Modifiers#
Base Class#
Module#
- class nemo_curator.Modify(
- modifier: DocumentModifier,
- text_field: str = 'text',
- call(
- dataset: DocumentDataset,
Performs an arbitrary operation on a dataset
- Parameters:
dataset (DocumentDataset) – The dataset to operate on
Modifiers#
- class nemo_curator.modifiers.BoilerPlateStringModifier(remove_if_at_top_or_bottom: bool = True)#
If the sentence contains any of the boilerplate strings then discard. This includes things like “terms of use”, “privacy policy”, etc. Source: Adapted significantly from Google C4 processing.
- class nemo_curator.modifiers.FastTextLabelModifier(label: str)#
- class nemo_curator.modifiers.UnicodeReformatter(
- config: ftfy.TextFixerConfig | None = None,
- unescape_html: str | bool = 'auto',
- remove_terminal_escapes: bool = True,
- fix_encoding: bool = True,
- restore_byte_a0: bool = True,
- replace_lossy_sequences: bool = True,
- decode_inconsistent_utf8: bool = True,
- fix_c1_controls: bool = True,
- fix_latin_ligatures: bool = False,
- fix_character_width: bool = False,
- uncurl_quotes: bool = False,
- fix_line_breaks: bool = False,
- fix_surrogates: bool = True,
- remove_control_chars: bool = True,
- normalization: Literal['NFC', 'NFD', 'NFKC', 'NFKD'] | None = None,
- max_decode_length: int = 1000000,
- explain: bool = True,
- class nemo_curator.modifiers.PiiModifier(
- language: str = 'en',
- supported_entities: list[str] | None = None,
- anonymize_action: str = 'redact',
- batch_size: int = 2000,
- device: str = 'gpu',
- **kwargs,
This class is the entry point to using the PII de-identification module on documents stored as CSV, JSONL or other formats. It works with the Modify functionality as shown below:
dataframe = pd.DataFrame({‘text’: [‘Sarah and Ryan went out to play’, ‘Jensen is the CEO of NVIDIA’]}) dd = dask.dataframe.from_pandas(dataframe, npartitions=1) dataset = DocumentDataset(dd)
- modifier = PiiModifier(
batch_size=2000, language=’en’, supported_entities=[‘PERSON’, “EMAIL_ADDRESS”], anonymize_action=’replace’)

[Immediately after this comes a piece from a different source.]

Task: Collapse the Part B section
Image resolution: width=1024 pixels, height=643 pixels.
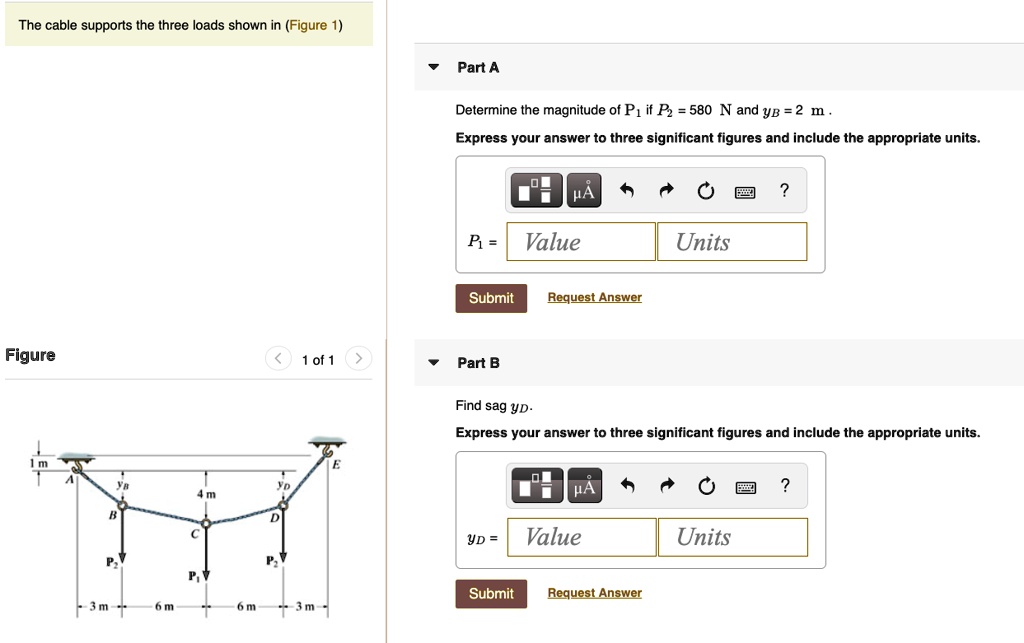Action: point(432,362)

modify = Modify(modifier) modified_dataset = modify(dataset) modified_dataset.df.to_json(‘output_files/*.jsonl’, lines=True, orient=’records’)
- load_deidentifier() PiiDeidentifier #
Helper function to load the de-identifier
- class nemo_curator.modifiers.LineRemover(patterns: list[str])#
Removes lines from a document if the content of the line matches a given string.
- class nemo_curator.modifiers.MarkdownRemover#
Removes Markdown formatting in a document including bold, italic, underline, and URL text.
- class nemo_curator.modifiers.NewlineNormalizer#
Replaces 3 or more consecutive newline characters with only 2 newline characters.
- class nemo_curator.modifiers.UrlRemover#
Removes all URLs in a document.
- class nemo_curator.modifiers.Slicer(
- left: int | str | None = 0,
- right: str | int | None = None,
- include_left: bool = True,
- include_right: bool = True,
- strip: bool = True,
Slices a document based on indices or strings.
- class nemo_curator.modifiers.QuotationRemover#
Removes quotations from a document following a few rules: - If the document is less than 2 characters, it is returned unchanged. - If the document starts and ends with a quotation mark and there are
no newlines in the document, the quotation marks are removed.
- If the document starts and ends with a quotation mark and there are
newlines in the document, the quotation marks are removed only if the first line does not end with a quotation mark.